> Exercise goal
Starting with the first line of the data that follows, transcribe every line verbatim until the line containing "Task: Select Satisfied for Purchase" has been transcribed.

> Given data
——————————
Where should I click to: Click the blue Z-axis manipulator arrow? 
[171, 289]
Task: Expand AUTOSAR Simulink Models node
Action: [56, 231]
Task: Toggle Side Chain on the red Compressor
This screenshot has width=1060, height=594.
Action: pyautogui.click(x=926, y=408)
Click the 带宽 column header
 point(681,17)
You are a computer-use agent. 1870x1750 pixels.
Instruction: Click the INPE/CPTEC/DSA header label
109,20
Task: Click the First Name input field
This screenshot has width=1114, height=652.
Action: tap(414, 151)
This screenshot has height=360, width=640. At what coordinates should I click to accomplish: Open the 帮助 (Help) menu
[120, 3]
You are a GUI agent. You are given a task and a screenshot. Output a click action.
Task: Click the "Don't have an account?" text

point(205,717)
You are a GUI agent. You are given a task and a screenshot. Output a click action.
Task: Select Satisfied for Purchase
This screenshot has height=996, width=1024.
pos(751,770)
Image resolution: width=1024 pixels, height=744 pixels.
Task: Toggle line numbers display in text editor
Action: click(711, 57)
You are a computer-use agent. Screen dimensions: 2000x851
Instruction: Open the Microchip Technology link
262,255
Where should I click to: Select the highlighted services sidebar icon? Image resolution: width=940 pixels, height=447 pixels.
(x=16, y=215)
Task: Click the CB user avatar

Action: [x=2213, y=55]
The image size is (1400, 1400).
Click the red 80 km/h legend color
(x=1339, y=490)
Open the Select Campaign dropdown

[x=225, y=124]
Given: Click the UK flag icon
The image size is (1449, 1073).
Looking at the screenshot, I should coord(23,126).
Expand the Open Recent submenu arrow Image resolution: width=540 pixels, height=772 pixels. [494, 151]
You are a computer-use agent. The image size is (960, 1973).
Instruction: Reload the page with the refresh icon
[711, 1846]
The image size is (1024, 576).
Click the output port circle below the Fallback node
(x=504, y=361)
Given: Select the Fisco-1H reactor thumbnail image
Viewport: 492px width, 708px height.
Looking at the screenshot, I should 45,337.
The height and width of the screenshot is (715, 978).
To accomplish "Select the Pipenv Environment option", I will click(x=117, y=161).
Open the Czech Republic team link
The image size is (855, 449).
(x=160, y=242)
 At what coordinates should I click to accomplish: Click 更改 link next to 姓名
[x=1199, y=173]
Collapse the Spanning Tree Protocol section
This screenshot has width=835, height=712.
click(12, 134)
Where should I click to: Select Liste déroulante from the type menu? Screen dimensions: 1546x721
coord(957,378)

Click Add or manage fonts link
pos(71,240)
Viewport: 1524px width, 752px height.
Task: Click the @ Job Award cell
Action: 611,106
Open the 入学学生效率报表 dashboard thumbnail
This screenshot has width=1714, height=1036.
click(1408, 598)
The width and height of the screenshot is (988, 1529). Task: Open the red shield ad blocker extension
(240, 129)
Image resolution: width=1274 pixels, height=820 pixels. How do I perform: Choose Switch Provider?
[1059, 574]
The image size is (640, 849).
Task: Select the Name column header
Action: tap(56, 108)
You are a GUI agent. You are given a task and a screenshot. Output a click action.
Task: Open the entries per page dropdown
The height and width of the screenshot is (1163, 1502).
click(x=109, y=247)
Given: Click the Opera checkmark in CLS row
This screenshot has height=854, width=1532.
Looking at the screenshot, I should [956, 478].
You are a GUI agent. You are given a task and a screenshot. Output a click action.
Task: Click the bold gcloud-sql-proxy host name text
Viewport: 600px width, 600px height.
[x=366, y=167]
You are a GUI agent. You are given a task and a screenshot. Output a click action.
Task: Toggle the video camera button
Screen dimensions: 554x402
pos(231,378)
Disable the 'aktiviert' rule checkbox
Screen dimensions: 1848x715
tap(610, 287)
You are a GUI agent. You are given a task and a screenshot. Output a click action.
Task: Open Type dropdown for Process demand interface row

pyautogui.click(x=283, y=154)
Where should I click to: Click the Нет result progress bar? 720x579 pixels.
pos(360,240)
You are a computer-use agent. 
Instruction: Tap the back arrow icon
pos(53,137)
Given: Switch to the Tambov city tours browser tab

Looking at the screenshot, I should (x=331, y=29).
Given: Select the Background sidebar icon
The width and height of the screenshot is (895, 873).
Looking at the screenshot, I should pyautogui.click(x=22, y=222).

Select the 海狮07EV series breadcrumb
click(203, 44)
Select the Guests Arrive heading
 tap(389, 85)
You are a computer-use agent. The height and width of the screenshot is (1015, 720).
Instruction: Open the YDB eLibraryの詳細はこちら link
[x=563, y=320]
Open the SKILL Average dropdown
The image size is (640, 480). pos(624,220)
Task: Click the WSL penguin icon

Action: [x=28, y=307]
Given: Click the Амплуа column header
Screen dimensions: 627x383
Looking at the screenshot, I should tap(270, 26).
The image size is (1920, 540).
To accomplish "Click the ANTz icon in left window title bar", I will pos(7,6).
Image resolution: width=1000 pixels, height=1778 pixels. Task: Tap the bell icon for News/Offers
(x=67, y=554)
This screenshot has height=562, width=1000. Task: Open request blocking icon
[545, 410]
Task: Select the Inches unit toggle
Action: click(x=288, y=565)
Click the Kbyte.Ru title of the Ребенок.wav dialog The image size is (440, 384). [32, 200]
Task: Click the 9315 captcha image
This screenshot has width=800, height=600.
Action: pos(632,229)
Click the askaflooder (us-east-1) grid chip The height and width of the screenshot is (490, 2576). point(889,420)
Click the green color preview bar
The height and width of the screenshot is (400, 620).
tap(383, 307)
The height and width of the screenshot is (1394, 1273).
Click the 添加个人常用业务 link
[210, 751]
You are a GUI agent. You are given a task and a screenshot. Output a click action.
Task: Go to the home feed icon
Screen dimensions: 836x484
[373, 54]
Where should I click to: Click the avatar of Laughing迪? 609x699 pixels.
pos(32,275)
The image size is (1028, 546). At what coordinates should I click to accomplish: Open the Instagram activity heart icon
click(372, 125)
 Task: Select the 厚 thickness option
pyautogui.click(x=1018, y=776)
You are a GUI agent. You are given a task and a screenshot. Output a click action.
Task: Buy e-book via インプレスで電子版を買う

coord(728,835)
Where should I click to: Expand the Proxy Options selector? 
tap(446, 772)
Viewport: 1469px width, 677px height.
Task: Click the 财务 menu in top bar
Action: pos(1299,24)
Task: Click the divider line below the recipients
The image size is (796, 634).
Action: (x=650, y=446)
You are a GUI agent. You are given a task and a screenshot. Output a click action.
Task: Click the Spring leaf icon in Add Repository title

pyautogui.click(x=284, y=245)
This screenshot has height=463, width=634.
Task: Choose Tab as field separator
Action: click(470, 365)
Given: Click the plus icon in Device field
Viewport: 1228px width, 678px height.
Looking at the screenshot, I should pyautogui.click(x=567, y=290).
——————————
> Solution to the exercise
Where should I click to: Click the blue Z-axis manipulator arrow? 
[171, 289]
Task: Expand AUTOSAR Simulink Models node
Action: [56, 231]
Task: Toggle Side Chain on the red Compressor
This screenshot has width=1060, height=594.
Action: pyautogui.click(x=926, y=408)
Click the 带宽 column header
 point(681,17)
You are a computer-use agent. 1870x1750 pixels.
Instruction: Click the INPE/CPTEC/DSA header label
109,20
Task: Click the First Name input field
This screenshot has width=1114, height=652.
Action: tap(414, 151)
This screenshot has height=360, width=640. At what coordinates should I click to accomplish: Open the 帮助 (Help) menu
[120, 3]
You are a GUI agent. You are given a task and a screenshot. Output a click action.
Task: Click the "Don't have an account?" text

point(205,717)
You are a GUI agent. You are given a task and a screenshot. Output a click action.
Task: Select Satisfied for Purchase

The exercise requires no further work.